WHAT IS ASKED -> Pick out and copy every line in the data below that contains the string "checkbox". Only matches with the same capitalization count.

start MATERIAL PROVIDED

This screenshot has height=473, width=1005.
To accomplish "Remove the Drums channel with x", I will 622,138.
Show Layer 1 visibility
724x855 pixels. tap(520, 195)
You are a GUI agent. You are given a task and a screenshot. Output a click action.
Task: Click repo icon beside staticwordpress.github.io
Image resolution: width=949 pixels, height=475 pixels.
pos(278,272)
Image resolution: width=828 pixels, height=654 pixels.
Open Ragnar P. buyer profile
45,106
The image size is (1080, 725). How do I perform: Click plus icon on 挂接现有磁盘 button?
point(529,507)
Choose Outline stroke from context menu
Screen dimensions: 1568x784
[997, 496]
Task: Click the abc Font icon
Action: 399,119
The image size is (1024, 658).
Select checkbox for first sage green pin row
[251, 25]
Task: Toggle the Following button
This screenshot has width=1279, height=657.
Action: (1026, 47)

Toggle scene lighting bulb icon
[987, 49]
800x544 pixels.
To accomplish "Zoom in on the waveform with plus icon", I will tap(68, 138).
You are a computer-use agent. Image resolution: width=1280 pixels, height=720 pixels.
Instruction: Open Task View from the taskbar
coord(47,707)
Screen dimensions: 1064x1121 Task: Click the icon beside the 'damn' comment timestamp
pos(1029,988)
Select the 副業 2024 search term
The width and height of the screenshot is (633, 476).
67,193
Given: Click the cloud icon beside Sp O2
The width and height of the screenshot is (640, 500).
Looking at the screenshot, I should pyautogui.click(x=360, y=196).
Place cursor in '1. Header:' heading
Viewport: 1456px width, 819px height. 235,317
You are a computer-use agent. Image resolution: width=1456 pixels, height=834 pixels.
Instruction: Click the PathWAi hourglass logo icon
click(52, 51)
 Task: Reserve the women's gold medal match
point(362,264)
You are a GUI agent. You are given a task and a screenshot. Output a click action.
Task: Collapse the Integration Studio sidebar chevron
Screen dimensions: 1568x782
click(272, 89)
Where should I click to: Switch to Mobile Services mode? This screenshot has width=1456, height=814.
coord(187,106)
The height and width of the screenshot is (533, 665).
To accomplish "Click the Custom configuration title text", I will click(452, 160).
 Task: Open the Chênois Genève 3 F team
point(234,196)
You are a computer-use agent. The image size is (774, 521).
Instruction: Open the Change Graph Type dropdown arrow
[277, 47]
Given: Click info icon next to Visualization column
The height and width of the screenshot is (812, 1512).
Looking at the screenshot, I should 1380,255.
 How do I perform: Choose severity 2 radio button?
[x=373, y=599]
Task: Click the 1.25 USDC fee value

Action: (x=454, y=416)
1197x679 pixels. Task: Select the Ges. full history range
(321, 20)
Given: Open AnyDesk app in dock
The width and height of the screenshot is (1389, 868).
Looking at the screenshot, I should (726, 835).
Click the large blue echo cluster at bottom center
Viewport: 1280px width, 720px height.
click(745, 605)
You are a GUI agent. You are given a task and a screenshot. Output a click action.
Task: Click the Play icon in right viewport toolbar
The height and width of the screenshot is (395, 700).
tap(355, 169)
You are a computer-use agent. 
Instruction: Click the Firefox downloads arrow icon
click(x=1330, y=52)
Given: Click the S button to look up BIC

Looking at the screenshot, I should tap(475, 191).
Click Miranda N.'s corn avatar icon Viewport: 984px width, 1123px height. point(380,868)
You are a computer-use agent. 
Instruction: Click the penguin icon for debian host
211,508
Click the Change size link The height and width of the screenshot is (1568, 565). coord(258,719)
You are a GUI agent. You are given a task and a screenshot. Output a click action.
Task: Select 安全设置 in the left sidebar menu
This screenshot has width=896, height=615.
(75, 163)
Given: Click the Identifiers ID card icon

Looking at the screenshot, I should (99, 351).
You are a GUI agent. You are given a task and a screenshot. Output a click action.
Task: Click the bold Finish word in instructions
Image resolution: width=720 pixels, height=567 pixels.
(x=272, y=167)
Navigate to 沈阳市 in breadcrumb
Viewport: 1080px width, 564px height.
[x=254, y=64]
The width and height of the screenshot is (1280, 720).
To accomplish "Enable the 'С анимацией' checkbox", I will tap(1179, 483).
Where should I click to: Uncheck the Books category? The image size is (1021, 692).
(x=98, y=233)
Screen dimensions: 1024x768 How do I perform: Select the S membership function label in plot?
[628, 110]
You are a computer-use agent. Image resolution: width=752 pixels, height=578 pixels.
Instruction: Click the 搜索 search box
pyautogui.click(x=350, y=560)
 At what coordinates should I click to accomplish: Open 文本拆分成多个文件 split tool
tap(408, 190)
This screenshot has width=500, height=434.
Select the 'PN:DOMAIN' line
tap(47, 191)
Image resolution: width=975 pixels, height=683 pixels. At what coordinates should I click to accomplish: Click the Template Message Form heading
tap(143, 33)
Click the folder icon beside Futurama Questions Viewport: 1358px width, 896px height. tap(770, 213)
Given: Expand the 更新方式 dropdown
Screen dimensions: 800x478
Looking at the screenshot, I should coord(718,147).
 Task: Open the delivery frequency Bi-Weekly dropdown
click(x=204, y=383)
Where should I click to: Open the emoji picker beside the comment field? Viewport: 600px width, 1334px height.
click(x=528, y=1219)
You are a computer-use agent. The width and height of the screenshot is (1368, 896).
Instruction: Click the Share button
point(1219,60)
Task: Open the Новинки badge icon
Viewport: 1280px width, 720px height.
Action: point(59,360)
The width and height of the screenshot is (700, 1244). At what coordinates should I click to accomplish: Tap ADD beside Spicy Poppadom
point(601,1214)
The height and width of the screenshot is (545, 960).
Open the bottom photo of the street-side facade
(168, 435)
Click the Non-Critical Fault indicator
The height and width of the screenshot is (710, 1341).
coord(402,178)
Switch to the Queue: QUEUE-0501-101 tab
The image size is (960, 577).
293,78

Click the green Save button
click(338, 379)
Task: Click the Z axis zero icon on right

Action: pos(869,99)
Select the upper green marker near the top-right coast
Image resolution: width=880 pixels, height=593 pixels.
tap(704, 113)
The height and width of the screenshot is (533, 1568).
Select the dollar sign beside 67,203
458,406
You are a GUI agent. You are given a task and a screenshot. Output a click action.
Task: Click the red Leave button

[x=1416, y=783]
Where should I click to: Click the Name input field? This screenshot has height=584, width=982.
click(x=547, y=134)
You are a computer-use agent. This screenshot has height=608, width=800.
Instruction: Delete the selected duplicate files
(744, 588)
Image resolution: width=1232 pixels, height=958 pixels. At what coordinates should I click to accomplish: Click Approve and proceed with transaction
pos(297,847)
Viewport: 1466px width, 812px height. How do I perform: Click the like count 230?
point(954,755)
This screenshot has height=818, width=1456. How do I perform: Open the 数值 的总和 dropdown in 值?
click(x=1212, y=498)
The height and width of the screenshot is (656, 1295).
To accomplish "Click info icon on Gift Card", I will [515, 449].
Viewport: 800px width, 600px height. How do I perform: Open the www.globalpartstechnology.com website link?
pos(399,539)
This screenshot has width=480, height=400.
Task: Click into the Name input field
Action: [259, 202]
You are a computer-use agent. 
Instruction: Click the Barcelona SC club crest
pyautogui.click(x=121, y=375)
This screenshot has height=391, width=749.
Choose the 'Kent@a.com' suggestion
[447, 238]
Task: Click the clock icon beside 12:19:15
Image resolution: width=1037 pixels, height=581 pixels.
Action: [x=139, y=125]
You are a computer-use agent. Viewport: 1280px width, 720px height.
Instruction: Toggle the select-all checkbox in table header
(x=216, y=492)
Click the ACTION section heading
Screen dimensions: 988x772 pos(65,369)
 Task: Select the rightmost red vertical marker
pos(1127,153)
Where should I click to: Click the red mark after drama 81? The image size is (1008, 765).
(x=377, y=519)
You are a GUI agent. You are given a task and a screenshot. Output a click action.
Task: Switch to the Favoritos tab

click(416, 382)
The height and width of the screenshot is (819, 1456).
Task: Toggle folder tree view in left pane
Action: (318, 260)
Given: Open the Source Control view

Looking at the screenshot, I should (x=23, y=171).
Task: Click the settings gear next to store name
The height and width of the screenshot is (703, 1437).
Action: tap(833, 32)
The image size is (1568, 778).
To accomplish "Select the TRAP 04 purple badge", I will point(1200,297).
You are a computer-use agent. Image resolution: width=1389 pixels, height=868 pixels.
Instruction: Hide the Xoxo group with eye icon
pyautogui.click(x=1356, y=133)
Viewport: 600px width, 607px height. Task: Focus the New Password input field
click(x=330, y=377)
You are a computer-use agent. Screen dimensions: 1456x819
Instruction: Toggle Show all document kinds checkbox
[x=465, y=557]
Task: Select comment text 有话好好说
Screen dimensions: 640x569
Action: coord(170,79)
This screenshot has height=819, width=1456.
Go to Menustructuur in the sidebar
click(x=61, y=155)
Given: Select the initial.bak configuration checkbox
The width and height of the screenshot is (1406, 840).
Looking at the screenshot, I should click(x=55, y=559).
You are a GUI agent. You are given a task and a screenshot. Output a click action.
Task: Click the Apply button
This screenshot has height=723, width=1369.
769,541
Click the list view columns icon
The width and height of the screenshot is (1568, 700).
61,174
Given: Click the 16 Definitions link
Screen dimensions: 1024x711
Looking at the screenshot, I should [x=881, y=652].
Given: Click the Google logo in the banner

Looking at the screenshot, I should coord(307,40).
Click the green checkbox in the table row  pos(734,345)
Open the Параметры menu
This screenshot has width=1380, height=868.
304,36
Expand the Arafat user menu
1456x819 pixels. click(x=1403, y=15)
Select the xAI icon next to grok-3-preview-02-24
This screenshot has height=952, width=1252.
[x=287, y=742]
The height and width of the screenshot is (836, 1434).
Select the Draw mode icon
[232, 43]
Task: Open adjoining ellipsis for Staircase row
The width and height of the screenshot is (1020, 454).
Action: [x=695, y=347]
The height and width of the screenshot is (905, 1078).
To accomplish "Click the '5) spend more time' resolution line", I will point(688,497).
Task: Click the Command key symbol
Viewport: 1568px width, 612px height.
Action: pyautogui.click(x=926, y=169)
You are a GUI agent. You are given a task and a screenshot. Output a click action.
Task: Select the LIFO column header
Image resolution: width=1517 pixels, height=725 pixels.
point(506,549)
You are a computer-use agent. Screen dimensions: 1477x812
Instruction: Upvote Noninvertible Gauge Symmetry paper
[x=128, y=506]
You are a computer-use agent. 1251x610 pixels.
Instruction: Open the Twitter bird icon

end MATERIAL PROVIDED

THE RESPONSE ->
Select checkbox for first sage green pin row
To accomplish "Enable the 'С анимацией' checkbox", I will tap(1179, 483).
Instruction: Toggle the select-all checkbox in table header
Instruction: Toggle Show all document kinds checkbox
Given: Select the initial.bak configuration checkbox
Click the green checkbox in the table row  pos(734,345)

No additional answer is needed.